Tasks
A - Reproduce a portion of the Akron backyard crawling course thread below, starting at the words "## edward 2" and ending after "of it in use.".
B - Resume the forum thread about the backyard crawling course in Akron, picking up right after its final line.

Excerpted passage
┌──
# Backyard crawling course in Akron.



## Kyosho Racer (Feb 6, 2008)

Some pics of the progress on my backyard course. Anyone can come over and crawl with me. I'm in Akron, Ohio.

Enjoy,
Jeff


----------



## Kyosho Racer (Feb 6, 2008)

Some more.


----------



## Byro (Feb 1, 2012)

Ive been putting a little something together in my backyard as well. You ever go to the Gorge up in the Falls? Pretty cool spot to run.


----------



## Kyosho Racer (Feb 6, 2008)

Byro said:


> Ive been putting a little something together in my backyard as well. You ever go to the Gorge up in the Falls? Pretty cool spot to run.


Not gone to the Falls yet but I will soon. Just me and a friend have run my course so far. Were going to do more work on it this Weds.

Jeff


----------



## edward 2 (Oct 6, 2010)

cool lay out, i got a timing rig you could build to time with.
look in general rc.
'home made timing system'

i have added a video of it in use.
once it loads.


----------



## Tuxedo (Dec 14, 2011)

*THIS IS AWESOME !!!*


Please keep the pics coming. I want to see this finished. I was thinking about doing this in my backyard as I am getting an HPI Crawler King. Wife bought it for me, how cool is that ? :thumbsup:


----------



## Kyosho Racer (Feb 6, 2008)

Tuxedo said:


> *THIS IS AWESOME !!!*
> 
> 
> Please keep the pics coming. I want to see this finished. I was thinking about doing this in my backyard as I am getting an HPI Crawler King. Wife bought it for me, how cool is that ? :thumbsup:


Will do. More work to be done this week. I'll take some more pics once we work on it some more. Thanks for the compliments:thumbsup:

Jeff


----------



## Kyosho Racer (Feb 6, 2008)
└──
Information shown
┌──
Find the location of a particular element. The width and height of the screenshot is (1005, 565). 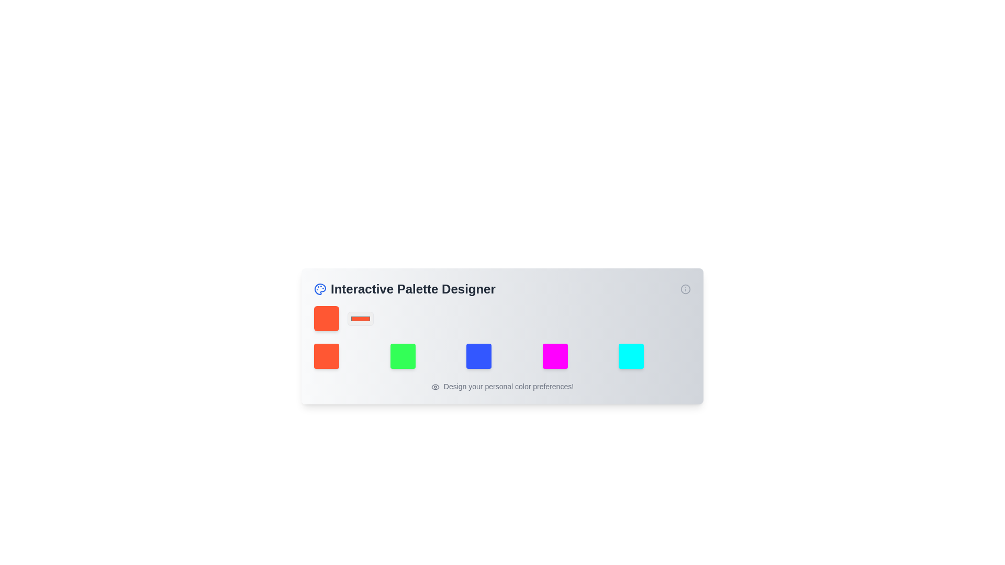

the eye-shaped icon located to the right of the 'Interactive Palette Designer' title is located at coordinates (435, 387).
└──
Answers in order
A -
## edward 2 (Oct 6, 2010)

cool lay out, i got a timing rig you could build to time with.
look in general rc.
'home made timing system'

i have added a video of it in use.

B -
Some more pics. Rope bridge added today.


----------



## Kyosho Racer (Feb 6, 2008)

More Rocks. ROCK ON:thumbsup:


----------



## Byro (Feb 1, 2012)

Where are you stealing all these rocks from? :tongue:


----------



## Kyosho Racer (Feb 6, 2008)

Byro said:


> Where are you stealing all these rocks from? :tongue:


A housing development near my inlaws. They have been putting up houses the last couple years. I go in broad daylight and take them from the lots that have broken ground. There's contractors all around and they see me and they have never said a word to me.


----------



## Kyosho Racer (Feb 6, 2008)

Byro,
Since your in Uniontown you should stop by sometime. I can pm you my address if you want. It should give you some good ideas for your backyard course plus you'll have a blast running this course.

Jeff


----------



## Byro (Feb 1, 2012)

I wouldnt mind checking it out, where about are you from?


----------



## drunk on cars (Oct 15, 2010)

kyosho racer, want some old broken concrete chunks also? lol


----------



## Kyosho Racer (Feb 6, 2008)

drunk on cars said:


> kyosho racer, want some old broken concrete chunks also? lol


No thank you drunk on cars but that you for the offer


----------



## Kyosho Racer (Feb 6, 2008)

Some pics of Sunday's crawl:thumbsup:


----------



## Kyosho Racer (Feb 6, 2008)

Some more...3 of us running. My RS10XT and 2 Axial's, a SCX10 and a Ridgecrest.


----------



## Kyosho Racer (Feb 6, 2008)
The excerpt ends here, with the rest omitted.